◆ PROBLEM TO WORK ON ◆
Starting with the line containing "Toggle 复权 price adjustment" and going on through the last of the rows, rewrite those lines with "Viewport" swapped for "Window" and everything else left as is.

◆ DATA SECTION ◆
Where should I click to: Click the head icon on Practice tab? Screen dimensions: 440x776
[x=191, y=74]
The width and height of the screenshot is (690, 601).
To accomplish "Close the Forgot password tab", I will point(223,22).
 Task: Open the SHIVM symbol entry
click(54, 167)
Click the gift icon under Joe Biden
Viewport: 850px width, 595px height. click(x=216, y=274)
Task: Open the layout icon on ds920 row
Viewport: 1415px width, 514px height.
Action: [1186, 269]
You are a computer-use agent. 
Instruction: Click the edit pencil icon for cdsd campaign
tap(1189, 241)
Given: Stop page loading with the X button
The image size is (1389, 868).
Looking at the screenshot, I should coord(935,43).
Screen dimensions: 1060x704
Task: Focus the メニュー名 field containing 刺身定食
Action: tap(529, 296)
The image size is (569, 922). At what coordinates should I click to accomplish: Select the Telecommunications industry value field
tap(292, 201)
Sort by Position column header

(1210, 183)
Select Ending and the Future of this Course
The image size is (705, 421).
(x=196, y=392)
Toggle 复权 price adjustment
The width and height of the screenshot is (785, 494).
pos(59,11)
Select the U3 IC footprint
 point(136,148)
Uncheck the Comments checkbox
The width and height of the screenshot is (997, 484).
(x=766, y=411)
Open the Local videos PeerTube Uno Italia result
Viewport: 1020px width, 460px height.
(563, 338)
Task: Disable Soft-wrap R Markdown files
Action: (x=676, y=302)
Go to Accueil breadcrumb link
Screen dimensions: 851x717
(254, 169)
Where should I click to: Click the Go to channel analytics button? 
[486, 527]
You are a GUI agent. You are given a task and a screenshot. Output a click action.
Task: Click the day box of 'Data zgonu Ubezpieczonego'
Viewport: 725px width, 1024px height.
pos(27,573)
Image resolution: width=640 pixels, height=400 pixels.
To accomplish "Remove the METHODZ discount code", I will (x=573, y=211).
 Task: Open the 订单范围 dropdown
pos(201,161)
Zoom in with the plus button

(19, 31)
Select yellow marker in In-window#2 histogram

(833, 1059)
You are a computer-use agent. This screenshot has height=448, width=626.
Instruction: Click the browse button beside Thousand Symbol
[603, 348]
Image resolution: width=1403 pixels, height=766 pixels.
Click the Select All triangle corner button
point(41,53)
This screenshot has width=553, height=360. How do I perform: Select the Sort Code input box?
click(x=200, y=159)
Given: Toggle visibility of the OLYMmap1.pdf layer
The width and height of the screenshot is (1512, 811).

◆ TASK ANSWER ◆
Toggle 复权 price adjustment
The width and height of the screenshot is (785, 494).
pos(59,11)
Select the U3 IC footprint
 point(136,148)
Uncheck the Comments checkbox
The width and height of the screenshot is (997, 484).
(x=766, y=411)
Open the Local videos PeerTube Uno Italia result
Window: 1020px width, 460px height.
(563, 338)
Task: Disable Soft-wrap R Markdown files
Action: (x=676, y=302)
Go to Accueil breadcrumb link
Screen dimensions: 851x717
(254, 169)
Where should I click to: Click the Go to channel analytics button? 
[486, 527]
You are a GUI agent. You are given a task and a screenshot. Output a click action.
Task: Click the day box of 'Data zgonu Ubezpieczonego'
Window: 725px width, 1024px height.
pos(27,573)
Image resolution: width=640 pixels, height=400 pixels.
To accomplish "Remove the METHODZ discount code", I will (x=573, y=211).
 Task: Open the 订单范围 dropdown
pos(201,161)
Zoom in with the plus button

(19, 31)
Select yellow marker in In-window#2 histogram

(833, 1059)
You are a computer-use agent. This screenshot has height=448, width=626.
Instruction: Click the browse button beside Thousand Symbol
[603, 348]
Image resolution: width=1403 pixels, height=766 pixels.
Click the Select All triangle corner button
point(41,53)
This screenshot has width=553, height=360. How do I perform: Select the Sort Code input box?
click(x=200, y=159)
Given: Toggle visibility of the OLYMmap1.pdf layer
The width and height of the screenshot is (1512, 811).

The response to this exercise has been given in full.